Let’s travel to 5 places where you can feel like you are in Europe without picking up your passport.
1. Instead of Greece, let’s go to Tarpon Springs, FL
Located only 9 miles from Tampa, Tarpon Springs, FL is like being dropped into any Greek island. Settled in the early 20th century by Greek divers who were lured in by the lucrative sponge industry, the city has the highest number of Greek-Americans in the United States. Walk along the sponge docks of Dodecanese Blvd., and you will have no problem finding any number of Greek restaurants, souvenir shops, pastry shops, and markets. The Greektown Historic District was listed by the National Park Service as a Traditional Cultural Property on its National Register of Historic Places.

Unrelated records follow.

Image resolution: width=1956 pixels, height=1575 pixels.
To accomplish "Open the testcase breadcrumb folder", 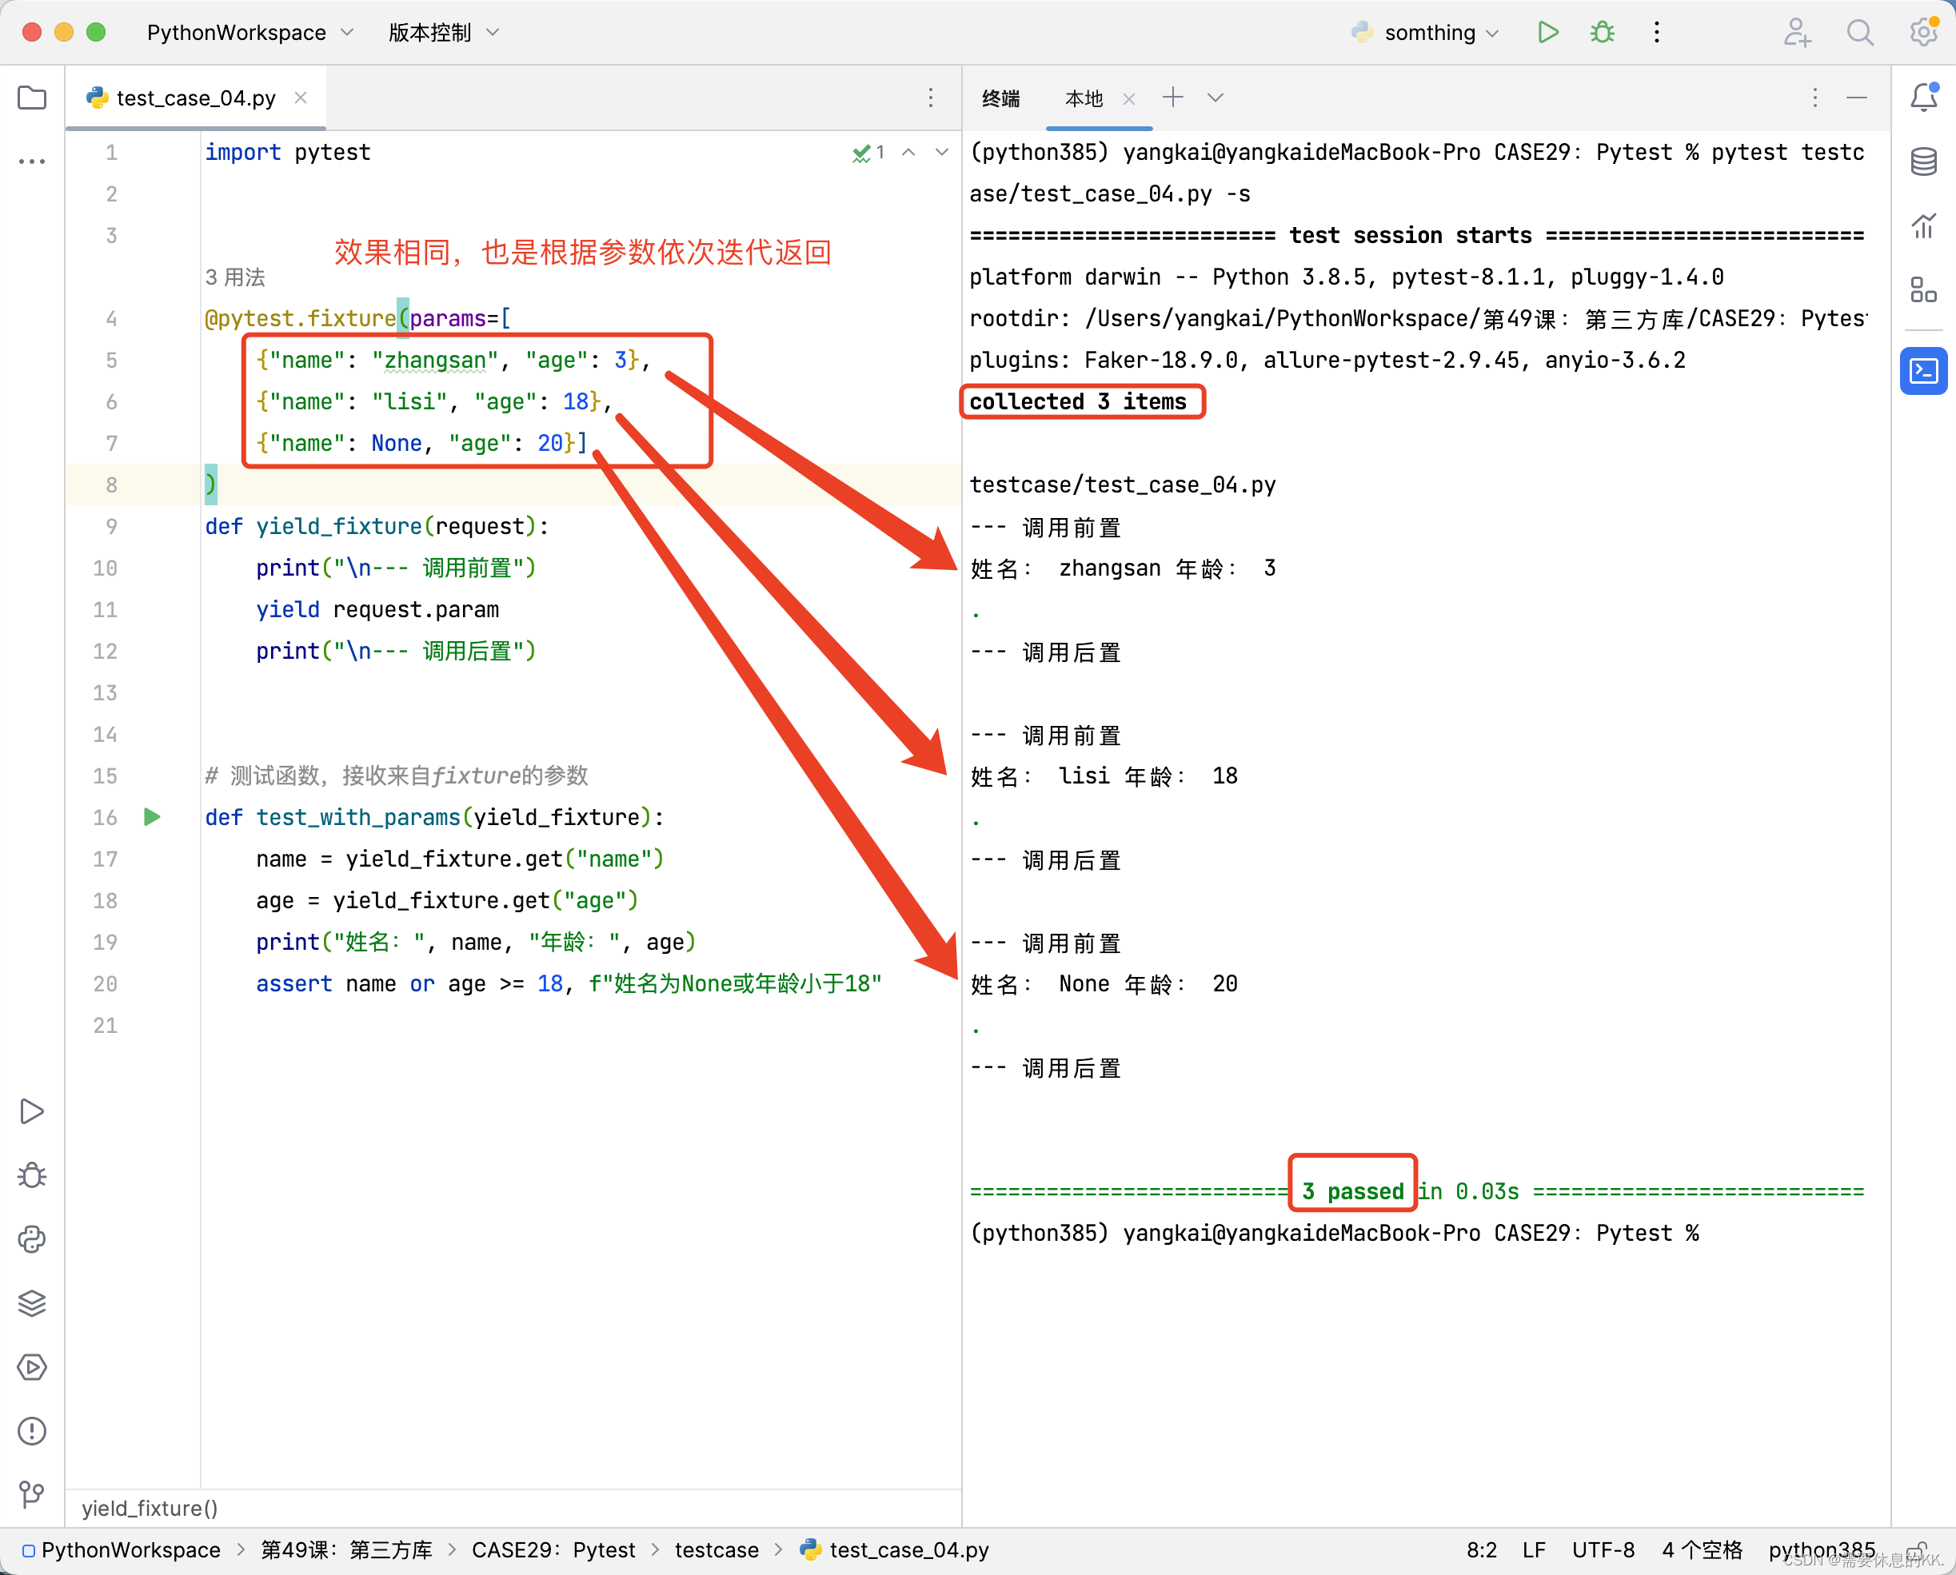I will tap(717, 1550).
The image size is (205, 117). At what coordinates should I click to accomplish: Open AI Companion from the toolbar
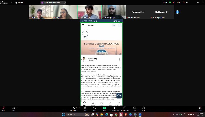pyautogui.click(x=115, y=109)
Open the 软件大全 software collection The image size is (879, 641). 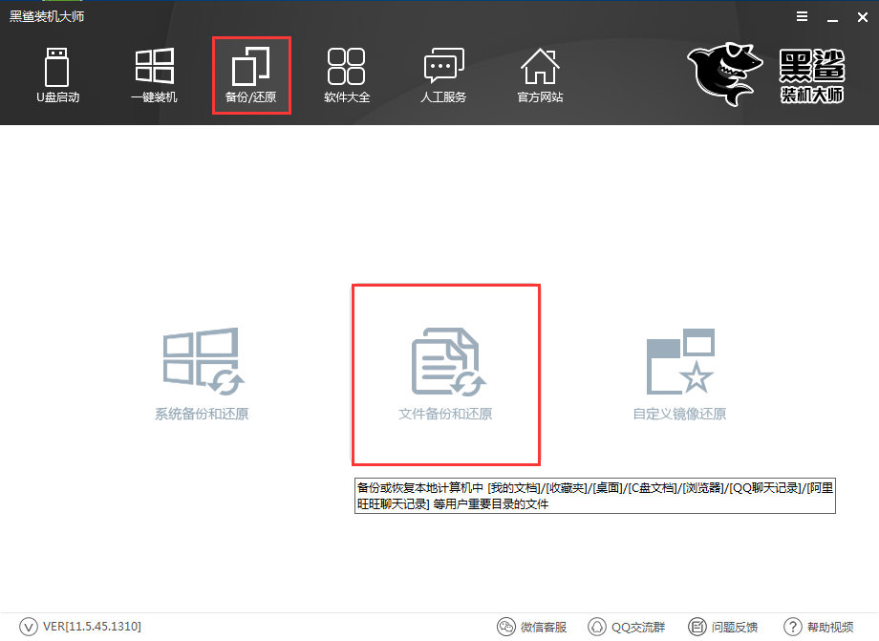346,75
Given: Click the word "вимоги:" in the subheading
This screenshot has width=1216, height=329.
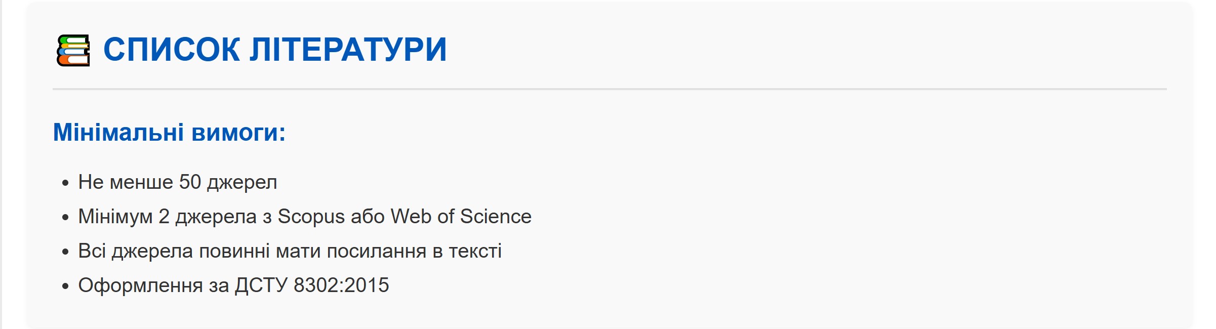Looking at the screenshot, I should [x=238, y=133].
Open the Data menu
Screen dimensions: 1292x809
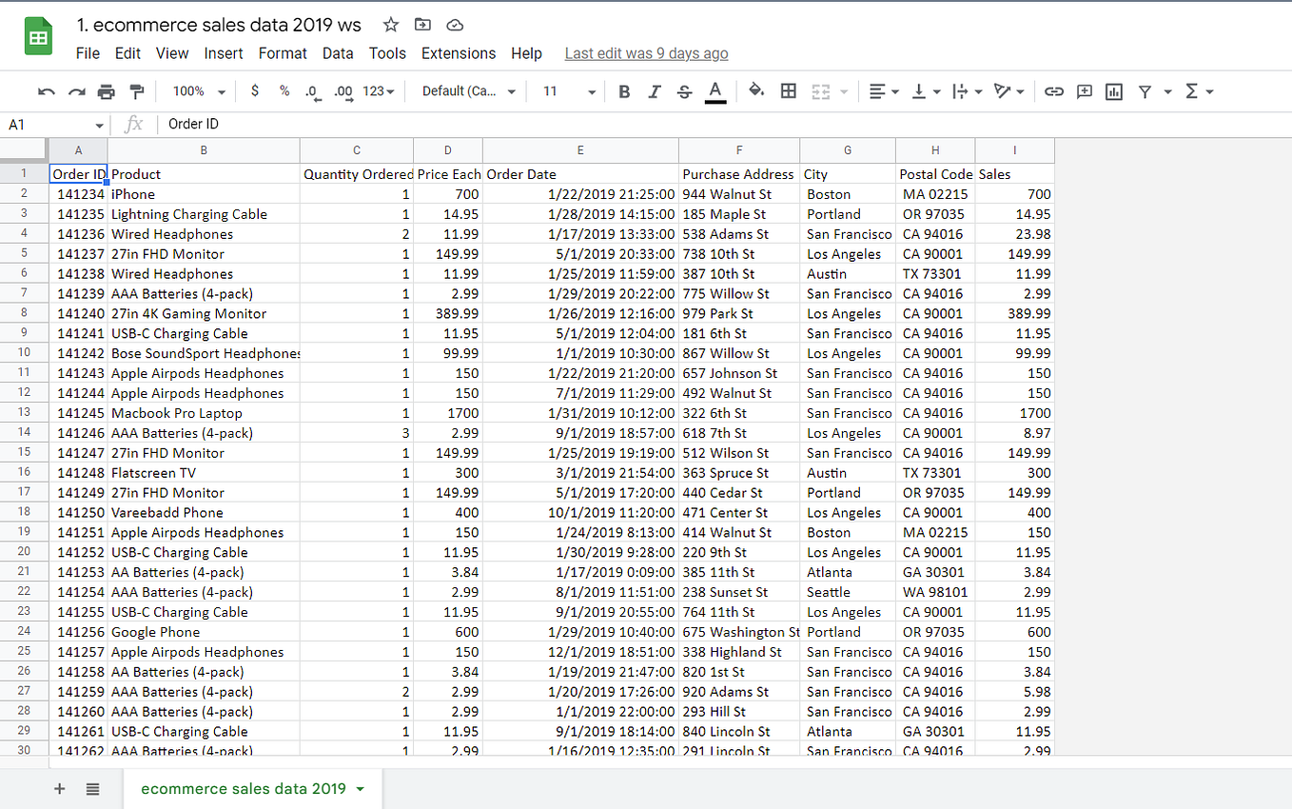[x=338, y=53]
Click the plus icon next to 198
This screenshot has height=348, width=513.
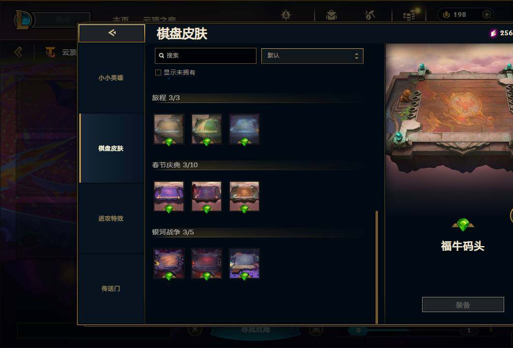(486, 15)
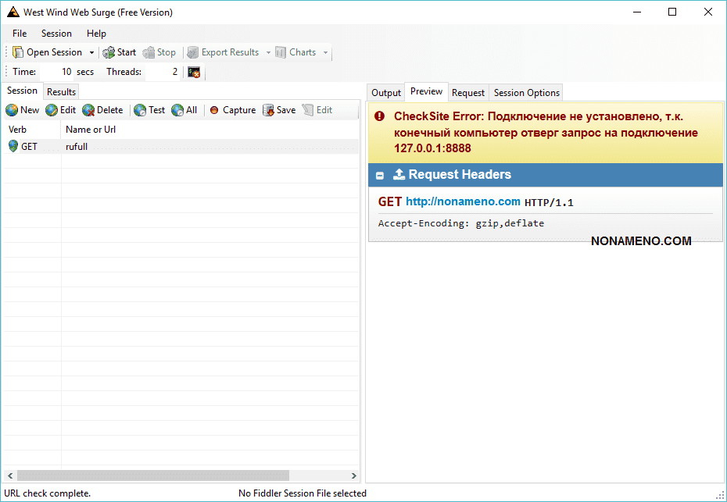
Task: Run Test on the selected URL
Action: click(140, 110)
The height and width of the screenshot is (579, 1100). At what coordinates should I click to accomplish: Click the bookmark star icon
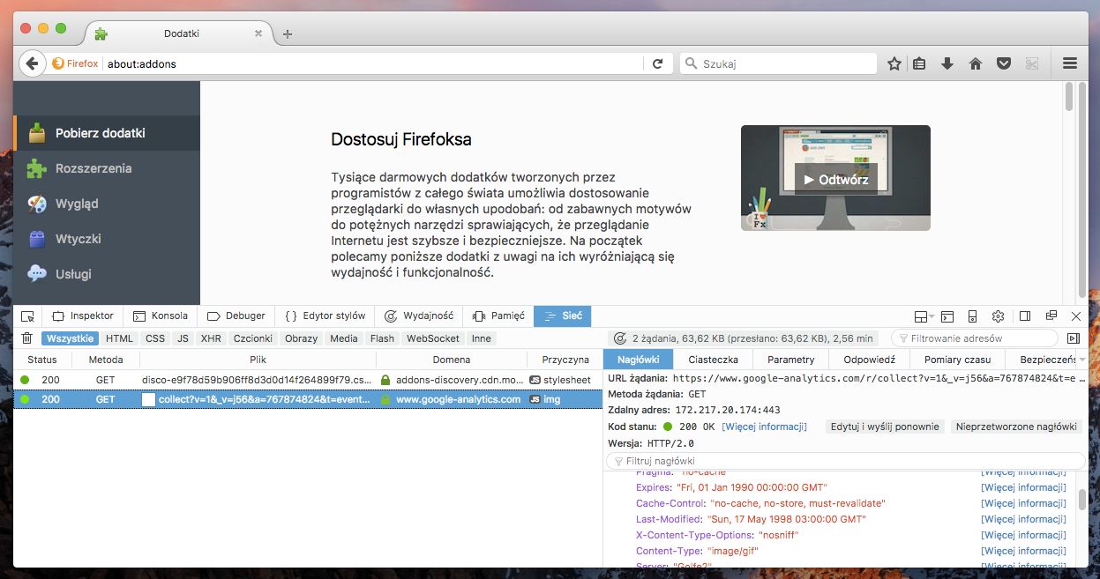pyautogui.click(x=894, y=63)
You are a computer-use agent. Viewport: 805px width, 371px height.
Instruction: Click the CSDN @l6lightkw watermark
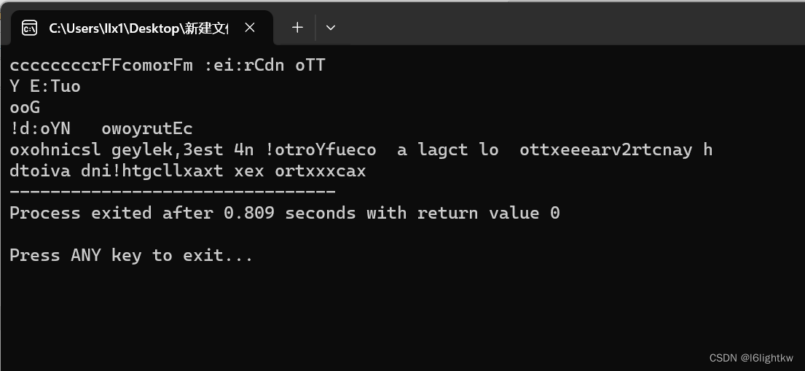[x=751, y=358]
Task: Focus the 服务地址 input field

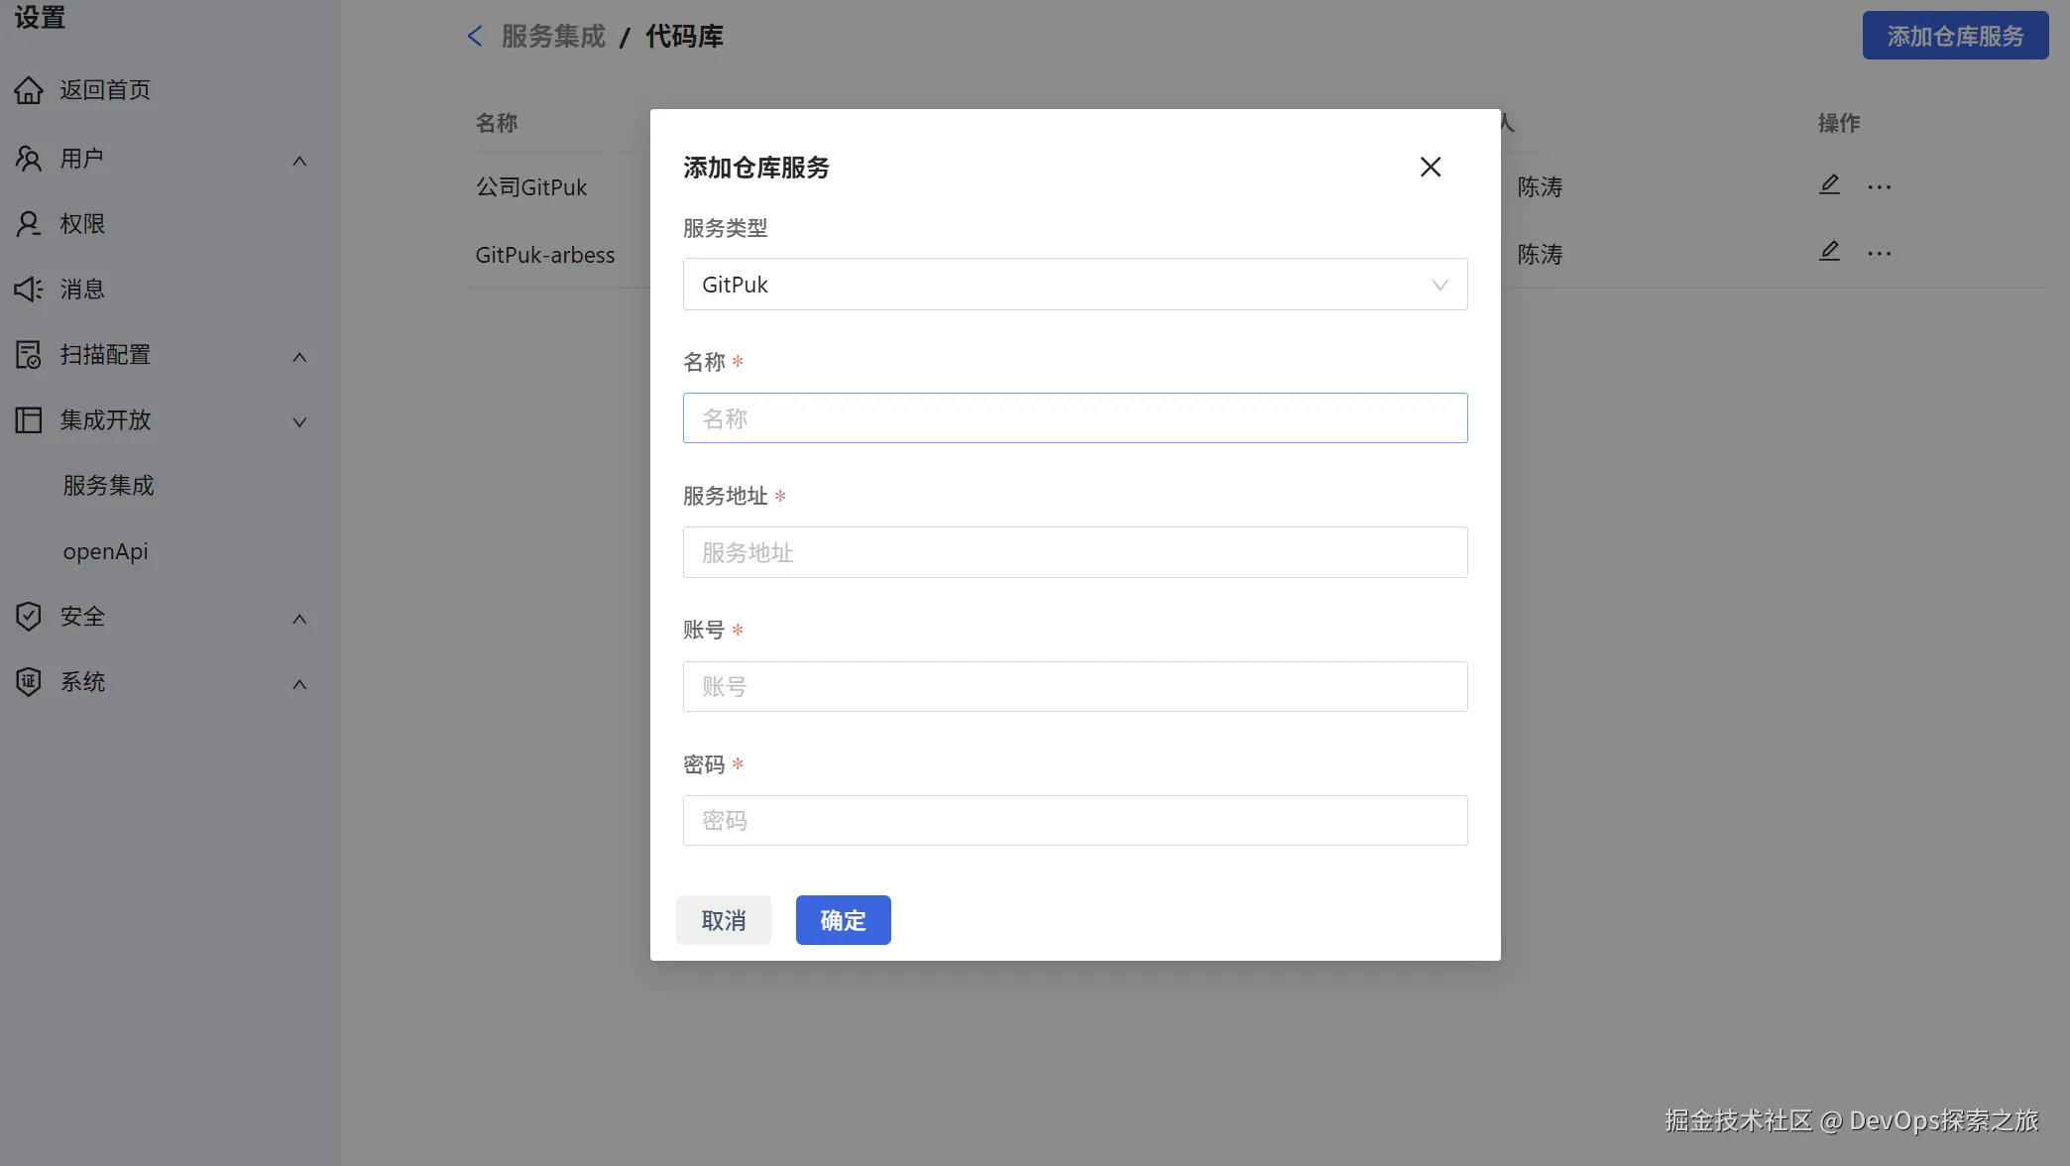Action: click(1075, 552)
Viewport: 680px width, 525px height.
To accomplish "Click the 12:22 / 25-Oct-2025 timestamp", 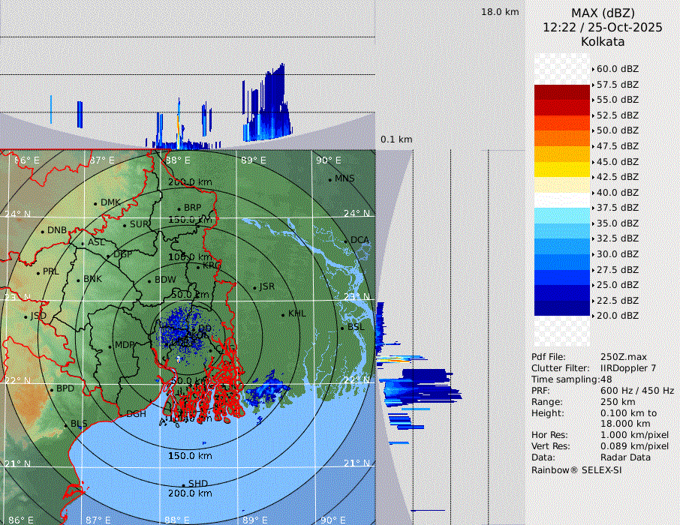I will [x=603, y=27].
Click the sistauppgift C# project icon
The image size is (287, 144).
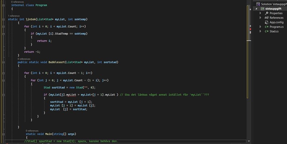(x=262, y=9)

2. Instead of Spain, let’s go to St. Augustine, FL
While in Florida, consider also visiting St. Augustine, the oldest continually inhabited European settlement in the US. Founded by the Spanish in 1565, it’s probably most widely known as the spot where Ponce de Leon arrived on the continent in 1513. The spot where he landed is the supposed location of the Fountain of Youth. St. Augustine still boasts its Spanish heritage from the architecture to dining and cultural programs. You can’t leave without trying some seafood paella or visiting the 17th-century fortress, Castillo de San Marcos.
3. Instead of Denmark, let’s go to Solvang, CA
Wine lovers will recognize Solvang from the movie “Sideways.” This charming town in the heart of the Santa Ynez Valley and Santa Barbara wine country will capture your heart. Originally settled by a group of Danes who wanted to establish a community away from the harsh Midwest winters, you will feel like you have stepped into Old-World Copenhagen. The architecture reflects Danish style, and you will even be able to see a copy of the Little Mermaid Statue. Of course, a visit to the wineries is a must, as is a stop or two in one of the many bakeries.
4. Instead of France, let’s go to New Orleans, LA
We all know Louisiana once belonged to the French. Even the sale of it to the United States in the 1800s did not diminish the French influences. For a feel of the French history and old world style, visit the French Quarter designed by French engineer, Adrien de Pauger, for a feel of the European style architecture. Visit the Saint Louis Cathedral, also a work of de Pauger. It has gone through many renovations and rebuilds, but you can still see the French influence. Of course, no visit to New Orleans is complete without a visit to Café du Monde for its world-famous beignets. The bonus of this city is that you can also enjoy the Spanish and Creole influences.
5. Instead of Germany, let’s go to Leavenworth, WA
Many cities in the US boast a strong German heritage, but Leavenworth is where you want to be if you are looking for a good, authentic Oktoberfest (and who isn’t?). The town actually does not have German roots, but instead began as a timber, fur and gold town in the 19th century that relied heavily on the railroad. However, when the railroad diverted away, locals struggled to find a way to survive. In the mid-20th century, city leaders decided to go full Bavarian, from its architecture to its celebrations. Leavenworth’s signature event is Oktoberfest that attracts over 10,000 visitors a year to this town of 2,000. Visit the breweries, do the chicken dance, and have a nice dose of gemutlichkeit.